High Plasma Renin Activities in Primary Aldosteronism with Malignant Hypertension A Case Report

• Published in: Japanese Heart Journal Vol. 21; no. 3; pp. 423 - 428
• Main Authors: IWAOKA, Taisuke, UMEDA, Teruhisa, SATO, Tatsuo, KATSURAGI, Shoichi, TAKEUCHI, Tadao
• Format: Journal Article
• Language: English
• Published: Japan International Heart Journal Association 01.01.1980
• Subjects: Adenoma - complications; Adrenal Cortex Neoplasms - complications; Adrenocortical tumor; Adult; Aldosterone - analysis; Aldosterone contents of the tumor; Humans; Hyperaldosteronism - blood; Hyperaldosteronism - complications; Hyperaldosteronism - diagnosis; Hypertension, Malignant - blood; Hypertension, Malignant - etiology; Male; Plasma aldosterone concentration; Renal insufficiency; Renin - blood
• ISSN: 0021-4868; 1348-673X
• DOI: 10.1536/ihj.21.423

Primary aldosteronism usually shows mild hypertension and is characterized by suppression of plasma renin activity (PRA) and elevation of plasma aldosterone concentration (PAC).

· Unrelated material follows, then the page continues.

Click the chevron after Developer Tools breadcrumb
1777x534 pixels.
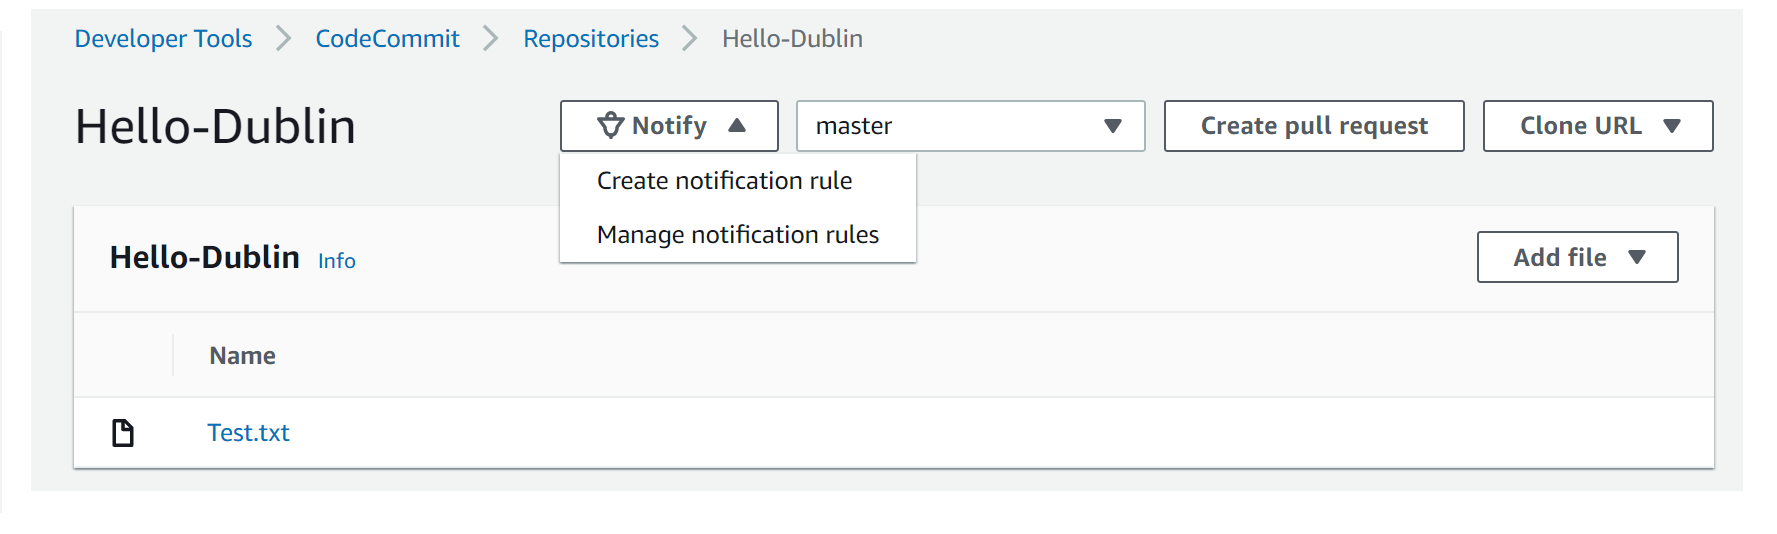coord(284,39)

Almost all previously reported cases of malignant hypertension associated with primary aldosteronism showed low PRA.3)-6) However, only I case which showed high PRA was reported by Baglin et al in 1973.2) The patient reported below is the second case of primary aldosteronism with high PRA. A 34-year-old man was admitted to our clinic because of severe hypertension, renal insufficiency, and papilledema. Both PRA and PAC were abnormally high, 4.6ng/ml/hr and 23.0ng/100ml, respectively. Serum cortisol levels and urinary catecholamine excretion were within normal ranges. Serum K was normal ranging from 3.6 to 4.9mEq/L. In spite of strong anti-hypertensive drugs, peritoneal, and hemodialysis, the patient died of pulmonaly infection about 3 months later. Postmortem examination revealed a right adrenocortical tumor of 8mm in diameter. Histologically, the tumor consisted of large clear cells; that was adenomatous hyperplasia characteristic in primary aldosteronism. Neither juxtaglomerular tumor nor renal artery stenosis was found. We thought that PRA in primary aldosteronism could rise with progress of renal involvement as secondary changes due to long-standing and untreated hypertension. Normal serum K could be explained by the fact that retention of potassium due to severely disturbed renal function exceeded its loss through aldosterone action. It must be kept in mind that normokalemia and elevated PRA can be encountered under these circumstances.